Document:
☆ ☆ ☆

# Home security camera recommendations / advice please



## FrothNinja (14 Oct 2022)

What Ho Hive
Looking for home security camera recommendations / advice please.
Would need to be quite good quality & fairly unhackable. Not keen on cloud based only storage, but the only options seem to be that and/or sim card.
I have no real idea what's available and at what sort of money, and am looking to learn.
Thanks


----------



## wafter (14 Oct 2022)

I know naff all about this, but my gaffer does and we fit Hikvision stuff at work. Probably a good place to start if nowt else..


----------



## FrothNinja (14 Oct 2022)

wafter said:


> I know naff all about this, but my gaffer does and we fit Hikvision stuff at work. Probably a good place to start if nowt else..



Ta


----------



## wafter (14 Oct 2022)

No worries!

I think the hikvision stuff is all ethernet-based stuff / IP cameras. If you wanted to do it on the cheap you're probably looking at cameras connected to the DVR via Co-ax cable instead.

I don't see why anything has to be cloud-based only; as far as I know you can just plug the cameras straight into a DVR and access that directly, or hook it up to the net to view it remotely. Cloud-based probably has its benefits (as it does with any other form of media) but if you're constantly uploading data it's probably going to cost you.

We do have an 8-channel Co-ax PSG DVR for sale as it happens (no cameras though), if your research leads you in this direction


----------

☆ ☆ ☆

Information shown:
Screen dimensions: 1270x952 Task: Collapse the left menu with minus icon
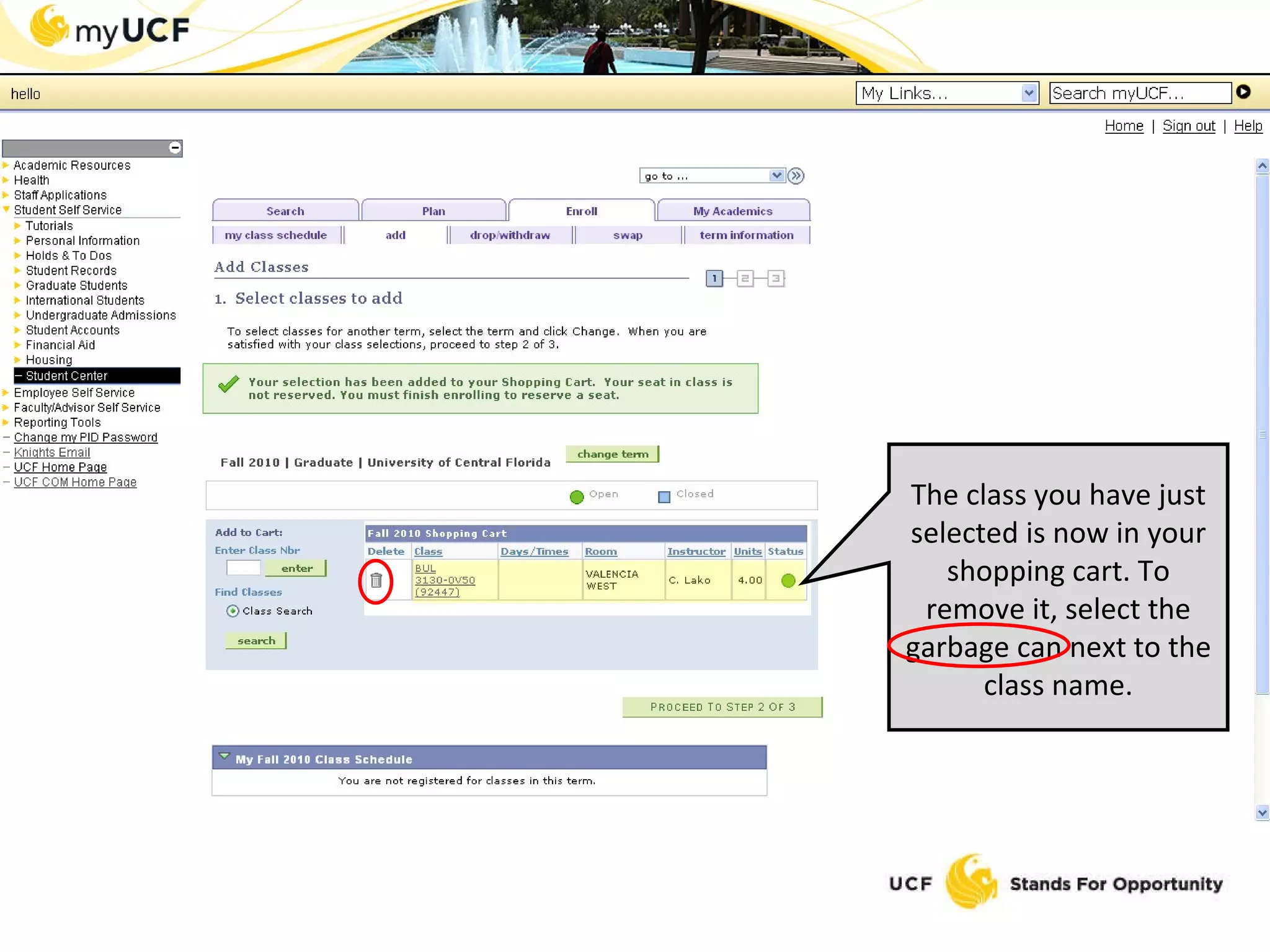click(175, 148)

☆ ☆ ☆

From the forum thread on home security cameras above, copy word for word the passage starting at "I think the" and ending at "Co-ax cable instead.".

I think the hikvision stuff is all ethernet-based stuff / IP cameras. If you wanted to do it on the cheap you're probably looking at cameras connected to the DVR via Co-ax cable instead.